In this work, we address the above issues and propose a Joint-Product Distribution Alignment (JPDA) solution to align the $n$ domains $P^1(\mathit{x},y)$, $\dots ,P^n(\mathit{x},y)$. To be specific, we first introduce domain label $l\in \{1,\dots ,n\}$ for the $n$ domains and rewrite them as $P(\mathit{x},y|l=1),\dots ,P(\mathit{x},y|l=n)$, respectively. We then learn a neural transformation (feature extractor) $T$ to align the joint distribution $P(\mathit{x},y,l)$ and the product distribution $P(\mathit{x},y)P\left(l\right)$ such that $P\left(T\right(\mathit{x}),y,l)=P\left(T\right(\mathit{x}),y)P\left(l\right)$, which implies that the distribution of $\left(T\right(\mathit{x}),y)$ is independent of the domain label $l$. This independence conveniently leads to the alignment of the $n$ domains, i.e., $P\left(T\right(\mathit{x}),y|l=1)=\dots =P(T\left(\mathit{x}\right),y|l=n)$. Compared to the aforementioned two solutions from prior works [7], [11], [13], [14], our JPDA solution (1) avoids the factorization of domains and the alignment of the many factorized components, i.e., the marginal distributions and the class-conditional distributions, and (2) only needs to align two distributions, i.e., the joint distribution and the product distribution.
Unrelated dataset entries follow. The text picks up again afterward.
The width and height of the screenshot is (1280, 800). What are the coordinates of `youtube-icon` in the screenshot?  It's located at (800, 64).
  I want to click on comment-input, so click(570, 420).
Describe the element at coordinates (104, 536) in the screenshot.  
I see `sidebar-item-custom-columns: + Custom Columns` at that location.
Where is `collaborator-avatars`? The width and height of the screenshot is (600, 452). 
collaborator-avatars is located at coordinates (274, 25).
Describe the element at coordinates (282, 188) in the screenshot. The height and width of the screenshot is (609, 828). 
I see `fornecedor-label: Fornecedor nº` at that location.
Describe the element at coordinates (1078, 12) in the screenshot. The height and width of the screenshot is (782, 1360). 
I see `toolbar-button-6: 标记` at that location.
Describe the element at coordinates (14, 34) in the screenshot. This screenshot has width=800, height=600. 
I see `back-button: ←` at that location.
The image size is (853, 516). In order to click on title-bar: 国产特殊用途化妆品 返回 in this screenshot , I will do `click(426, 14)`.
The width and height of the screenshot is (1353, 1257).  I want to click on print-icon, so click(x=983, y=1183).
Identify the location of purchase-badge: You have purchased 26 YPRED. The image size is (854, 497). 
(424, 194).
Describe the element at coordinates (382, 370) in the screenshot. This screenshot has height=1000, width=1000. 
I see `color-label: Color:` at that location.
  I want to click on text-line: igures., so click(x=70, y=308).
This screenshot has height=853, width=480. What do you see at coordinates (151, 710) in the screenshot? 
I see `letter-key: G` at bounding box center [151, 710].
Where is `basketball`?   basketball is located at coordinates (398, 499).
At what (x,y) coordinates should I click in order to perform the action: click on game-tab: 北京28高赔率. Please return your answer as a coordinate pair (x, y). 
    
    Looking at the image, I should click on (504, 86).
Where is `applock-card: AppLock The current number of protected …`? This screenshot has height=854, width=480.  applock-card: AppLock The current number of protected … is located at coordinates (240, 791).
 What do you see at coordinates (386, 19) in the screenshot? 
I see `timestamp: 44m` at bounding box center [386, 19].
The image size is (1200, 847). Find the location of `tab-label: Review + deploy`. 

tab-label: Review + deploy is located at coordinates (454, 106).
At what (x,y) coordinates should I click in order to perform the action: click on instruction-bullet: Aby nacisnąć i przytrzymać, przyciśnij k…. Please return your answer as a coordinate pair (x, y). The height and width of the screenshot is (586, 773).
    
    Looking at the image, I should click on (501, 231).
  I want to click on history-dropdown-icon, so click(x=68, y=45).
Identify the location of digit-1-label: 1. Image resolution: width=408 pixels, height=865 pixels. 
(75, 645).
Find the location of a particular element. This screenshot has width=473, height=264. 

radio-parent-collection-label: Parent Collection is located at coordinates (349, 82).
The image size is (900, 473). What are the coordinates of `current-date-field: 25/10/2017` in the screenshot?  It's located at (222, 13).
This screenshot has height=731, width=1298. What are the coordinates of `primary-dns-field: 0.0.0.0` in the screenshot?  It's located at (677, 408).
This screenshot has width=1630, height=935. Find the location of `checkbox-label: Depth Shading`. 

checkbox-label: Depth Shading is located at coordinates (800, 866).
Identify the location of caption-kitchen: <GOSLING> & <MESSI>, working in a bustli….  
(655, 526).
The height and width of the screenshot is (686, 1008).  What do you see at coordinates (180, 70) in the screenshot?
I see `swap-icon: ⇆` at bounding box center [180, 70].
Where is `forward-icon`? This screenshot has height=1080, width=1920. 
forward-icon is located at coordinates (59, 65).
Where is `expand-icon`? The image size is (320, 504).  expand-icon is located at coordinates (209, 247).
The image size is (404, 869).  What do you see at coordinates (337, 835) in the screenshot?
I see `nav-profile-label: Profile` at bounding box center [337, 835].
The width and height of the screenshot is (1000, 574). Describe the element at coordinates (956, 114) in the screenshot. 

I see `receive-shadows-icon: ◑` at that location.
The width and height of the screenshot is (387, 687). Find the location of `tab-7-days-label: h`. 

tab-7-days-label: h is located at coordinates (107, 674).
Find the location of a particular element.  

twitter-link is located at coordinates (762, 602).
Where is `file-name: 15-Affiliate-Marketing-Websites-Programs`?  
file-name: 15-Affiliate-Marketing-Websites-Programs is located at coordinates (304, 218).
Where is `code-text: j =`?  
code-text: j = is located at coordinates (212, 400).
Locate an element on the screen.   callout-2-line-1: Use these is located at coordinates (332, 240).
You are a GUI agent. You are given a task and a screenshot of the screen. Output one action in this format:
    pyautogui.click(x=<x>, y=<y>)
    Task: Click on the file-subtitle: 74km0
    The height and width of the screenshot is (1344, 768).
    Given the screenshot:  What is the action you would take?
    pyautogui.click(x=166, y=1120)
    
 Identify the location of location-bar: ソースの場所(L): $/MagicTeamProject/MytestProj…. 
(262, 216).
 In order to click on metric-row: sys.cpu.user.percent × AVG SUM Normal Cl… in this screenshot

Such alignment is algorithmically straightforward and scales well with the number of classes. Namely, unlike previous works [13], [14], in our solution the number of distributions aligned is fixed and does not grow with the number of classes. Apart from aligning distributions in the neural transformation space, we learn a downstream classifier for the target classification task.

To be more specific, we align joint distribution $P(\mathit{x},y,l)$ and product distribution $P(\mathit{x},y)P\left(l\right)$ under the distribution-ratio-based Relative Chi-Square (RCS) divergence [18]. Importantly, we show that the RCS divergence between these two distributions can be analytically estimated as the maximal value of a quadratic function, and consequently obtain an explicit estimate of the RCS divergence. This allows us to directly minimize the divergence estimate with respect to the neural transformation to achieve joint-product distribution alignment. Compared to the existing adversarial methods [7], [13], [14] that make use of another distribution-ratio-based divergence, the Jensen–Shannon (JS) divergence, our JPDA solution (1) does not need to introduce additional discriminator subnetworks, which could result in learning more network parameters, and (2) avoids solving the challenging minimax problem between the neural transformation and the discriminator subnetworks. Our cost function is a combination of the joint-product distribution divergence and the classification loss. We minimize it via the minibatch Stochastic Gradient Descent (SGD) algorithm, and obtain a network model (containing the neural transformation and the classifier) with better generalization capability. See Fig. 1 that illustrates our solution to domain generalization for image classification. To summarize, our major contributions in this work can be listed as follows:

• We propose to align domains $P^1(\mathit{x},y),\dots ,P^n(\mathit{x},y)$ via the alignment of joint distribution $P(\mathit{x},y,l)$ and product distribution $P(\mathit{x},y)P\left(l\right)$, where the domain label $l\in \{1,\dots ,n\}$.

• We analytically derive an explicit estimate of the RCS divergence between $P(\mathit{x},y,l)$ and $P(\mathit{x},y)P\left(l\right)$ to serve as the alignment loss.

• We demonstrate the effectiveness of our solution by conducting comprehensive experiments on several multi-domain image classification datasets.